# Kindle heating up, Slow page turns, or Feedbooks?



## Neekeebee (Jan 10, 2009)

So, after 3 days, I ran into problems with my K3, and I'm not sure what the source was. Has anyone else had these problems:

1) Problems using *Feedbooks and Mobipocket Kindle Catalogs*?
2) *Kindle heating up* after freezing and being reset?

I transferred the Feedbooks and Mobipocket Kindle Catalog from my K1 to my K3 via the computer. Both seemed to open up fine, but when I tried to update the Feedbooks catalog, and clicked yes to save the new file to my homepage, nothing happened (my Kindle just kept displaying the web page and nothing new showed up in the Home page). However, I was able to download the updated Mobipocket Catalog.

Next, I downloaded a public domain book to my Kindle using the Mobipocket Catalog, which worked fine. I tried to download a second book but my Kindle again just kept displaying the same webpage. At that point, I decided to leave the Kindle plugged in and went to do other stuff, figuring it would either download it or not, and then go to sleep mode.

3 hours later, I discovered that my Kindle screen had frozen on the download page. None of the buttons were working and I could not switch it off. I reset the Kindle (held the power switch for 20 seconds).
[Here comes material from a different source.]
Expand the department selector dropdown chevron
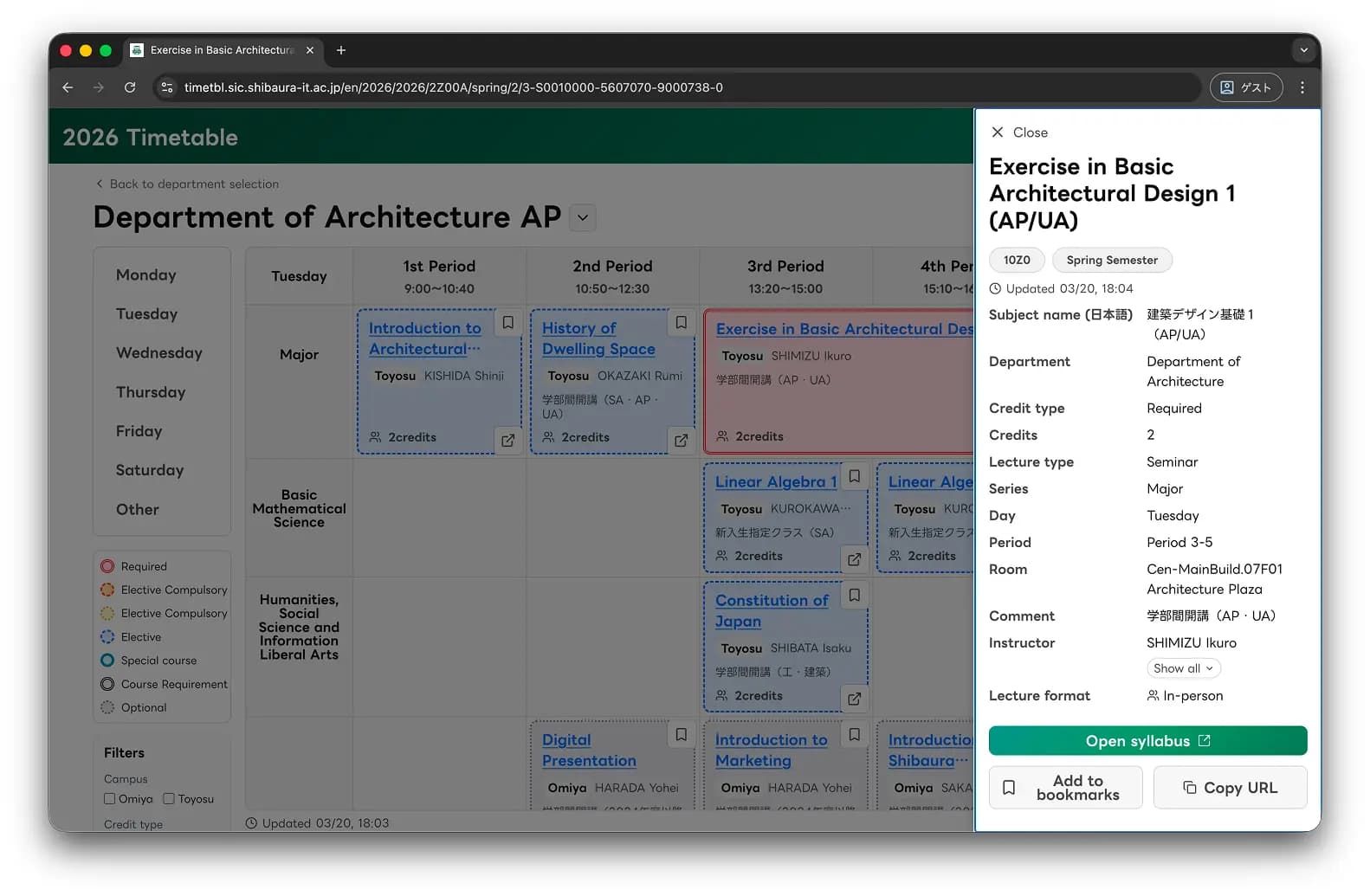This screenshot has width=1370, height=896. click(583, 218)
Kindle woke up...BUT the page turns were at least 3x as long as usual, with the reverse image thing others have described.
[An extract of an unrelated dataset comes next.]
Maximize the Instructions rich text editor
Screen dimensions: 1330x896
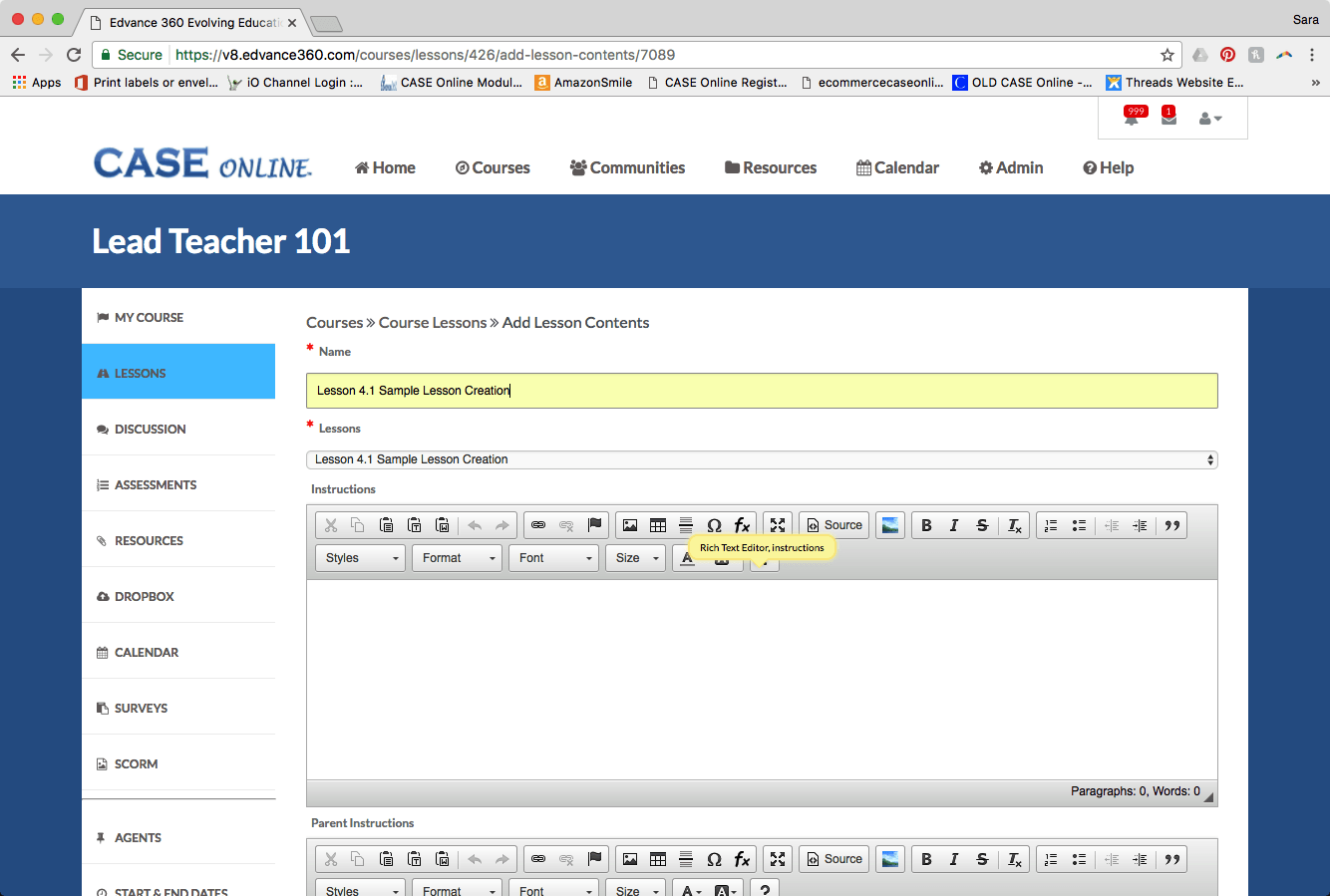tap(778, 525)
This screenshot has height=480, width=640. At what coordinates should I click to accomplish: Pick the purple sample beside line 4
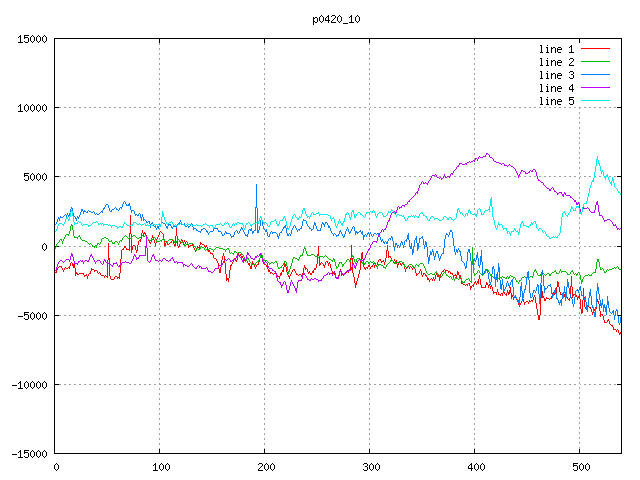[x=595, y=88]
I deleted the Feedbooks and Mobipocket Catalogs and the first file I'd downloaded from Mobipocket, in case there was something wrong with them. Then I noticed my Kindle felt warm. I turned it off and let it sit for a while, and the Kindle felt cool again and the page turn speed seemed to be back to normal.

I'm going to try to use my Kindle a lot the next few days to see what happens, but I'm not sure if I should try with the Feedbooks/Mobipocket again. Any ideas?


----------



## Ann in Arlington (Oct 27, 2008)

If the Kindle feels warm to the touch for no reason -- like you hadn't left it on a hot stove or in the sun or something -- I suggest contacting Kindle CS. . . .that shouldn't happen.


----------



## Neekeebee (Jan 10, 2009)

Thanks Ann.  

I took your advice and called CS today, and they didn't seem particularly worried.  They did check to see if I had the software update (I did) and asked if I did the hard reset while my Kindle was plugged in (I couldn't remember).  They said if the Kindle is plugged in while you are hard-resetting, then you're actually not resetting it.  Also, CS asked if the Kindle got warm before or after the reset, and I said I didn't know, as I didn't take it out of the cover until after.  CS said he would make a note and to call back if it happens again.

Trying the Feedbooks and MobiPocket Kindle Catalogs again....

N


----------